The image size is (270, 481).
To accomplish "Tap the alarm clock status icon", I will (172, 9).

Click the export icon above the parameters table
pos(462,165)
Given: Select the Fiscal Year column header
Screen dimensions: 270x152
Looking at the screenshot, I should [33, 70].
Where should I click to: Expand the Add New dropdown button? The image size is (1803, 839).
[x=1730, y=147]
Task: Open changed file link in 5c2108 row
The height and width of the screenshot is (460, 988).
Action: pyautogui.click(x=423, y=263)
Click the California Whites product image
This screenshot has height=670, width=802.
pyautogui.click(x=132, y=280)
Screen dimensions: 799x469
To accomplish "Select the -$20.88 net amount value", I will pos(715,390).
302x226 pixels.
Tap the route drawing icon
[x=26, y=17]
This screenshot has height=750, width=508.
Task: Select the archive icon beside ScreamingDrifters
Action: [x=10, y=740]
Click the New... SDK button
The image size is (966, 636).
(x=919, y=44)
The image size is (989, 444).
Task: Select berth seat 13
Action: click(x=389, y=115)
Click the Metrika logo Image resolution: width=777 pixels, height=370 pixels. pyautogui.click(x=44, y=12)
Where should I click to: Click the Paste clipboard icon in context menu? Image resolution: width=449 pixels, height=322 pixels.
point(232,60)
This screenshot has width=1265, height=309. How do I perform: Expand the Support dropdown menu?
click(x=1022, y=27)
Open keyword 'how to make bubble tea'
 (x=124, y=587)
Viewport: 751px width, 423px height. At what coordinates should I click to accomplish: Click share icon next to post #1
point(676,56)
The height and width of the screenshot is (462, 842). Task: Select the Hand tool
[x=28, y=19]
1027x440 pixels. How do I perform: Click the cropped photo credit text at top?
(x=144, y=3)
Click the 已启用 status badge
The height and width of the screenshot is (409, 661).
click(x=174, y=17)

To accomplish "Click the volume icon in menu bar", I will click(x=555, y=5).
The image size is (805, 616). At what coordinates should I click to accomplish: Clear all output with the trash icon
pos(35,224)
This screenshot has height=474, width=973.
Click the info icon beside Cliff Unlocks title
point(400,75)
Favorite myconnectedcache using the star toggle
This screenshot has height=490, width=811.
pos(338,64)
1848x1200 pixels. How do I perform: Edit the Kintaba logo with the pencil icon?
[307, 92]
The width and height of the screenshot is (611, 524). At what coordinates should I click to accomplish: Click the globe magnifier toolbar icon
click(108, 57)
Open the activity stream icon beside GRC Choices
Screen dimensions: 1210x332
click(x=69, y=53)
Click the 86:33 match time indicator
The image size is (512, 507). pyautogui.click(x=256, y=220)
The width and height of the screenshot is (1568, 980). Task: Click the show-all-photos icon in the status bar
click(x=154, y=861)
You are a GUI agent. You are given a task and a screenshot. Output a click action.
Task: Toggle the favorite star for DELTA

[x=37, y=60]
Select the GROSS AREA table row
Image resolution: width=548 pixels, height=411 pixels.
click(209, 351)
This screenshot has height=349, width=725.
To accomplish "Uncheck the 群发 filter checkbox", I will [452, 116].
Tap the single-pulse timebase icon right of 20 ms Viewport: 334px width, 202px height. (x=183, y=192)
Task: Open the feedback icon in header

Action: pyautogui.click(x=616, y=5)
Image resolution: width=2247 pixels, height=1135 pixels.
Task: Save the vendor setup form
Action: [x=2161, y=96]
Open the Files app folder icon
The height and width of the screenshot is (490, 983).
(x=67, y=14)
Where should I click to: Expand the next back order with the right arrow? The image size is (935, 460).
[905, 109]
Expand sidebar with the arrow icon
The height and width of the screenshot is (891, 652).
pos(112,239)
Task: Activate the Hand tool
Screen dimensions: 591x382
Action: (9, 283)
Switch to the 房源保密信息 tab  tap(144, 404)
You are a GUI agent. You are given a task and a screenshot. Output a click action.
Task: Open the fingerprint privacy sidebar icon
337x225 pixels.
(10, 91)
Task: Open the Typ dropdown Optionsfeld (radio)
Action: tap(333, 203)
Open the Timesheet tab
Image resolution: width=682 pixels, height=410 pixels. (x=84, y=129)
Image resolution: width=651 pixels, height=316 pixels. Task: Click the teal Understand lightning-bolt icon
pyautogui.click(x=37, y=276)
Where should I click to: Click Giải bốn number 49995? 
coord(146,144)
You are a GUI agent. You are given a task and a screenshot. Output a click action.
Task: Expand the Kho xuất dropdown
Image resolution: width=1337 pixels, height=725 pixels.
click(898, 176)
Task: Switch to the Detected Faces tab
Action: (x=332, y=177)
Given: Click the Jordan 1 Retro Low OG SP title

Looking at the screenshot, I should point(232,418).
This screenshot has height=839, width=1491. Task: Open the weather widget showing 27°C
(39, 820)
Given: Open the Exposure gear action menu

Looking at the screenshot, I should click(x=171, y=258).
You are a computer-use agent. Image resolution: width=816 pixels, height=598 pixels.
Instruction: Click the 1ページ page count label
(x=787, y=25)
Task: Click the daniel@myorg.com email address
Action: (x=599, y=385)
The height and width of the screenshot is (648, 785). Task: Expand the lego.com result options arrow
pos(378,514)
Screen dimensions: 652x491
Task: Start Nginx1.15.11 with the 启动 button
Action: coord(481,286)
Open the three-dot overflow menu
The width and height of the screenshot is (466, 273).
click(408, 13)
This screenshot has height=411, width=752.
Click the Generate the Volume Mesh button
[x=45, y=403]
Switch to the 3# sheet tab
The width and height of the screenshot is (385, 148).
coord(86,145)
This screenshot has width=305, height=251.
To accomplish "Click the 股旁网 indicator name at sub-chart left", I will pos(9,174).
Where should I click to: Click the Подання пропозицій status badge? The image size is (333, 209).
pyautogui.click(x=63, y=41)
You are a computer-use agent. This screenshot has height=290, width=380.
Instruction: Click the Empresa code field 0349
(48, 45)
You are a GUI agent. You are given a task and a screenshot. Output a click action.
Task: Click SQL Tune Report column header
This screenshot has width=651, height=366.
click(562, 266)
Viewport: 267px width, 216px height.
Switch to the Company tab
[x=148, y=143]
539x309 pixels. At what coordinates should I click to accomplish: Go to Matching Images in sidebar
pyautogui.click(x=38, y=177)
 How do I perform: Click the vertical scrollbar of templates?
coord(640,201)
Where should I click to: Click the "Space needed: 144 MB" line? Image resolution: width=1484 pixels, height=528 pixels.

○ ○ ○

* THE EXERCISE
Copy all of the material above word for word, with no changes.

* RESPONSE
The image size is (270, 481).
To accomplish "Tap the alarm clock status icon", I will (172, 9).

Click the export icon above the parameters table
pos(462,165)
Given: Select the Fiscal Year column header
Screen dimensions: 270x152
Looking at the screenshot, I should [33, 70].
Where should I click to: Expand the Add New dropdown button? The image size is (1803, 839).
[x=1730, y=147]
Task: Open changed file link in 5c2108 row
The height and width of the screenshot is (460, 988).
Action: pyautogui.click(x=423, y=263)
Click the California Whites product image
This screenshot has height=670, width=802.
pyautogui.click(x=132, y=280)
Screen dimensions: 799x469
To accomplish "Select the -$20.88 net amount value", I will pos(715,390).
302x226 pixels.
Tap the route drawing icon
[x=26, y=17]
This screenshot has height=750, width=508.
Task: Select the archive icon beside ScreamingDrifters
Action: [x=10, y=740]
Click the New... SDK button
The image size is (966, 636).
(x=919, y=44)
The image size is (989, 444).
Task: Select berth seat 13
Action: click(x=389, y=115)
Click the Metrika logo Image resolution: width=777 pixels, height=370 pixels. pyautogui.click(x=44, y=12)
Where should I click to: Click the Paste clipboard icon in context menu? Image resolution: width=449 pixels, height=322 pixels.
point(232,60)
This screenshot has width=1265, height=309. How do I perform: Expand the Support dropdown menu?
click(x=1022, y=27)
Open keyword 'how to make bubble tea'
 (x=124, y=587)
Viewport: 751px width, 423px height. At what coordinates should I click to accomplish: Click share icon next to post #1
point(676,56)
The height and width of the screenshot is (462, 842). Task: Select the Hand tool
[x=28, y=19]
1027x440 pixels. How do I perform: Click the cropped photo credit text at top?
(x=144, y=3)
Click the 已启用 status badge
The height and width of the screenshot is (409, 661).
click(x=174, y=17)

To accomplish "Click the volume icon in menu bar", I will click(x=555, y=5).
The image size is (805, 616). At what coordinates should I click to accomplish: Clear all output with the trash icon
pos(35,224)
This screenshot has height=474, width=973.
Click the info icon beside Cliff Unlocks title
point(400,75)
Favorite myconnectedcache using the star toggle
This screenshot has height=490, width=811.
pos(338,64)
1848x1200 pixels. How do I perform: Edit the Kintaba logo with the pencil icon?
[307, 92]
The width and height of the screenshot is (611, 524). At what coordinates should I click to accomplish: Click the globe magnifier toolbar icon
click(108, 57)
Open the activity stream icon beside GRC Choices
Screen dimensions: 1210x332
click(x=69, y=53)
Click the 86:33 match time indicator
The image size is (512, 507). pyautogui.click(x=256, y=220)
The width and height of the screenshot is (1568, 980). Task: Click the show-all-photos icon in the status bar
click(x=154, y=861)
You are a GUI agent. You are given a task and a screenshot. Output a click action.
Task: Toggle the favorite star for DELTA

[x=37, y=60]
Select the GROSS AREA table row
Image resolution: width=548 pixels, height=411 pixels.
click(209, 351)
This screenshot has height=349, width=725.
To accomplish "Uncheck the 群发 filter checkbox", I will [452, 116].
Tap the single-pulse timebase icon right of 20 ms Viewport: 334px width, 202px height. (x=183, y=192)
Task: Open the feedback icon in header

Action: pyautogui.click(x=616, y=5)
Image resolution: width=2247 pixels, height=1135 pixels.
Task: Save the vendor setup form
Action: [x=2161, y=96]
Open the Files app folder icon
The height and width of the screenshot is (490, 983).
(x=67, y=14)
Where should I click to: Expand the next back order with the right arrow? The image size is (935, 460).
[905, 109]
Expand sidebar with the arrow icon
The height and width of the screenshot is (891, 652).
pos(112,239)
Task: Activate the Hand tool
Screen dimensions: 591x382
Action: (9, 283)
Switch to the 房源保密信息 tab  tap(144, 404)
You are a GUI agent. You are given a task and a screenshot. Output a click action.
Task: Open the fingerprint privacy sidebar icon
337x225 pixels.
(10, 91)
Task: Open the Typ dropdown Optionsfeld (radio)
Action: tap(333, 203)
Open the Timesheet tab
Image resolution: width=682 pixels, height=410 pixels. (x=84, y=129)
Image resolution: width=651 pixels, height=316 pixels. Task: Click the teal Understand lightning-bolt icon
pyautogui.click(x=37, y=276)
Where should I click to: Click Giải bốn number 49995? 
coord(146,144)
You are a GUI agent. You are given a task and a screenshot. Output a click action.
Task: Expand the Kho xuất dropdown
Image resolution: width=1337 pixels, height=725 pixels.
click(898, 176)
Task: Switch to the Detected Faces tab
Action: (x=332, y=177)
Given: Click the Jordan 1 Retro Low OG SP title

Looking at the screenshot, I should point(232,418).
This screenshot has height=839, width=1491. Task: Open the weather widget showing 27°C
(39, 820)
Given: Open the Exposure gear action menu

Looking at the screenshot, I should click(x=171, y=258).
You are a computer-use agent. Image resolution: width=816 pixels, height=598 pixels.
Instruction: Click the 1ページ page count label
(x=787, y=25)
Task: Click the daniel@myorg.com email address
Action: (x=599, y=385)
The height and width of the screenshot is (648, 785). Task: Expand the lego.com result options arrow
pos(378,514)
Screen dimensions: 652x491
Task: Start Nginx1.15.11 with the 启动 button
Action: coord(481,286)
Open the three-dot overflow menu
The width and height of the screenshot is (466, 273).
click(408, 13)
This screenshot has height=411, width=752.
Click the Generate the Volume Mesh button
[x=45, y=403]
Switch to the 3# sheet tab
The width and height of the screenshot is (385, 148).
coord(86,145)
This screenshot has width=305, height=251.
To accomplish "Click the 股旁网 indicator name at sub-chart left", I will pos(9,174).
Where should I click to: Click the Подання пропозицій status badge? The image size is (333, 209).
pyautogui.click(x=63, y=41)
You are a computer-use agent. This screenshot has height=290, width=380.
Instruction: Click the Empresa code field 0349
(48, 45)
You are a GUI agent. You are given a task and a screenshot. Output a click action.
Task: Click SQL Tune Report column header
This screenshot has width=651, height=366.
click(562, 266)
Viewport: 267px width, 216px height.
Switch to the Company tab
[x=148, y=143]
539x309 pixels. At what coordinates should I click to accomplish: Go to Matching Images in sidebar
pyautogui.click(x=38, y=177)
 How do I perform: Click the vertical scrollbar of templates?
coord(640,201)
Where should I click to: Click the "Space needed: 144 MB" line? Image resolution: width=1484 pixels, height=528 pixels.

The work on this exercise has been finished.